SAN FRANCISCO (Xinhua) -- The San Francisco WWII Pacific War Memorial Hall needs more money to make it a better place to preserve the history of China-US friendship forged in World War II, its spokesperson Betty Yuan said Sunday.
She said July 7 marks the 82nd anniversary of the Lugou Bridge (Marco Polo Bridge) Incident in 1937 which marked the beginning of Japan's full-scale invasion of China, and the memorial hall is the first overseas Chinese-run memorial facility to record that history with exhibits donated by war veterans or descendants of those who fought in the war.
The memorial hall is launching a campaign to call for public donations to support the goal of making it a better place to preserve the history of Chinese and U.S. young men and women who fought jointly against Japanese militarist aggressors in Second World War, Yuan said.
"There were a lot of touching stories that told how the Chinese and American people supported each other in the WWII era, and we want this part of history known by people on both sides of the Pacific Ocean," she added.
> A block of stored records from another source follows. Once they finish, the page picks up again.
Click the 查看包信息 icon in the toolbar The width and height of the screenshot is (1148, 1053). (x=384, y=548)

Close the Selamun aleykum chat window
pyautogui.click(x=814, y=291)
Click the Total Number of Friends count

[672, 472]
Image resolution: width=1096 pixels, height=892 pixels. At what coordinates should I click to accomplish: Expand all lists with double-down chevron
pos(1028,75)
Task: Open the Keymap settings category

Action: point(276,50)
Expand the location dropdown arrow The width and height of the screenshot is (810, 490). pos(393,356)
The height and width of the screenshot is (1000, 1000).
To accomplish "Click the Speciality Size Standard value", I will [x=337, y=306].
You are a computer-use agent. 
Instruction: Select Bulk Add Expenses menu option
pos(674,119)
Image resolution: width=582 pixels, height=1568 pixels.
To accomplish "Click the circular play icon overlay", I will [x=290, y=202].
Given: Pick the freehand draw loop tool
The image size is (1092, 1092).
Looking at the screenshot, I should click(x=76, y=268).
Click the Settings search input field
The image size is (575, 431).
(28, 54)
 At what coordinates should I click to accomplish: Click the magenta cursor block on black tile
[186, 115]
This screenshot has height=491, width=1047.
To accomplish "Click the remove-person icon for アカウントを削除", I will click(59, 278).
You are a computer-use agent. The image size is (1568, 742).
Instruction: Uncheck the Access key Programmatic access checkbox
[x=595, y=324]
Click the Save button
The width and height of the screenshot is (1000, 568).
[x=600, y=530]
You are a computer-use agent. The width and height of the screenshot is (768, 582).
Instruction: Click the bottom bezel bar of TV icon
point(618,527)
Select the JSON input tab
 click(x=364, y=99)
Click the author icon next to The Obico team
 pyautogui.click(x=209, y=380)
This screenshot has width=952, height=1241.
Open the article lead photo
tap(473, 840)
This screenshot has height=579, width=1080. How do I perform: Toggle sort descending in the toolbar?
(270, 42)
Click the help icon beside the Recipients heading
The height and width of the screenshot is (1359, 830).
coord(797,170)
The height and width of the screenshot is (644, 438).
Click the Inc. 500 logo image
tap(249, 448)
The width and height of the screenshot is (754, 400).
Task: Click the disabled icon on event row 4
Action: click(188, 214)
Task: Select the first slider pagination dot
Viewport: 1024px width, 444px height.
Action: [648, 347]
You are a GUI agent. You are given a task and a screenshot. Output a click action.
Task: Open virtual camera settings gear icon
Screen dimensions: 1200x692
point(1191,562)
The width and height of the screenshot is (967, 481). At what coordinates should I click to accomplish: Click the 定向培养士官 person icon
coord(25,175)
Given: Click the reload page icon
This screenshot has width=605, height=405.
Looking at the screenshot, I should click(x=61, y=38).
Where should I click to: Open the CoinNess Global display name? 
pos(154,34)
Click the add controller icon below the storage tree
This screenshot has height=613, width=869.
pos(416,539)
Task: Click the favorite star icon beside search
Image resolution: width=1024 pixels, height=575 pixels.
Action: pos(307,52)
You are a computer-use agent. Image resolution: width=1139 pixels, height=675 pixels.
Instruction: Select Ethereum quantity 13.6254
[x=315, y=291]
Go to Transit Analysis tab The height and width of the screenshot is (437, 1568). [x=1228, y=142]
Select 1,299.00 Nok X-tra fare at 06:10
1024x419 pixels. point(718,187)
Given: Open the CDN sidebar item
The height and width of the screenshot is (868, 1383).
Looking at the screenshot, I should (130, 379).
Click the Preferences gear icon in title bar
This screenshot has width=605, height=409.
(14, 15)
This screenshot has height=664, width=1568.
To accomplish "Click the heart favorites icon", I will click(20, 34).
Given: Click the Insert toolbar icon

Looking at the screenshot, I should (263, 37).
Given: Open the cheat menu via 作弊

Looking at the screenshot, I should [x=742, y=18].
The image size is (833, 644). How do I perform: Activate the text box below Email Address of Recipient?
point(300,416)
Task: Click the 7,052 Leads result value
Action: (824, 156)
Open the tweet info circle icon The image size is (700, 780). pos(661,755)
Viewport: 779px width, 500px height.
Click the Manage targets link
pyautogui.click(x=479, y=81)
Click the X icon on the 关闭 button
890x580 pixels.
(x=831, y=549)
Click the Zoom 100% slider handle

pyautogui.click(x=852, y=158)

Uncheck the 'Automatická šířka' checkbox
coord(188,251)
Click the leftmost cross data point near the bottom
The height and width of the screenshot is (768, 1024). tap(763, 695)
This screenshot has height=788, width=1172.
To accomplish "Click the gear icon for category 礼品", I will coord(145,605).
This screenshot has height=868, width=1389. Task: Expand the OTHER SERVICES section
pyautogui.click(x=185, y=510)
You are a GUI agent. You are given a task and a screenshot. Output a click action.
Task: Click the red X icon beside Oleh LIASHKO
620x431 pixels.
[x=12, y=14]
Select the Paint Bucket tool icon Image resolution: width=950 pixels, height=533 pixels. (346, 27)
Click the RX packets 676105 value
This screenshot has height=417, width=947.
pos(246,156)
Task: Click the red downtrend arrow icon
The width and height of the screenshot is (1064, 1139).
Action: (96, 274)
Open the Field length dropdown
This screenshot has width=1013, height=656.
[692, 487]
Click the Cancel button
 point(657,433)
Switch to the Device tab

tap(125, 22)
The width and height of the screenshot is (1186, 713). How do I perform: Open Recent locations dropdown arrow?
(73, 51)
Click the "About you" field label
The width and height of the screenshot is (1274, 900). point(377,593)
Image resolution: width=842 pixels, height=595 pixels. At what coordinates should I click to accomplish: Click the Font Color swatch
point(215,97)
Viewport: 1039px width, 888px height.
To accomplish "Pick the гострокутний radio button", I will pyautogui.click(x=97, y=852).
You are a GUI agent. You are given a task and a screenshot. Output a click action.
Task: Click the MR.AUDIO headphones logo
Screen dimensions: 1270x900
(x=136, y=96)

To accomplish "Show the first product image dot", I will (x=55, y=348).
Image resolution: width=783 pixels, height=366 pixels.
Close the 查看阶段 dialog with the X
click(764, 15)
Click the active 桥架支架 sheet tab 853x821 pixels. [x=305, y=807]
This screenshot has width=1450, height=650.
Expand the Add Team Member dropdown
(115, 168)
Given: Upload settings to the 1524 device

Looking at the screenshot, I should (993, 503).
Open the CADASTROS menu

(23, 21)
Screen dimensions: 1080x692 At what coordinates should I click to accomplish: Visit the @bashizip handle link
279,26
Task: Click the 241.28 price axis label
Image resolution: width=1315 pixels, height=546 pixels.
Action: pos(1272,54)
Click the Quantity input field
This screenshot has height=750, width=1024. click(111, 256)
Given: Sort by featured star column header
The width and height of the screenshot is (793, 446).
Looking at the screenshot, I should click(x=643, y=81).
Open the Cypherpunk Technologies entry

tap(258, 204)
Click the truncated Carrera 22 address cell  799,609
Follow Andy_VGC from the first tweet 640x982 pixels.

Deborah Zhao, secretary general of the memorial hall, told Xinhua that the memorial hall has outlined a five-part strategy to enrich the substance of the facility and better serve the community, including a 200,000-US-dollar goal to launch a permanent exhibition on the oriental war zone in Asia.
"We also want to digitize all the exhibits in the memorial hall to better cater to the needs of the public because we are already living in a tech-dominated era," she explained.
Zhao said the memorial hall is planning to start a new oral story-telling project, under which it will invite war veterans and their families to tell in person the stories about the wartime life and experience of Chinese and American soldiers, the atrocities of Japanese troops, and the grueling treatment of prisoners held in Japanese camps.
"A new library named after the late author of Iris Chang, the famous book 'The Rape of Nanking' that shed spotlight on the 1937 Nanjing Massacre by Japanese invaders, will be set up in the memorial hall to let viewers have direct access to the historical record of the heinous crime committed by the Japanese aggressors," she said.
"We want to expand the functions of the memorial hall to turn it into a place of workshops by research institutes and schools in nearby Chinatown districts and other places, where students can learn and discuss what they may miss out on campuses," Zhao said.
She added that her team has been in discussion with the San Francisco School District to include what's been exhibited at the facility into the curriculum of their schools to educate their school kids on the WWII history that should be passed on from generation to generation.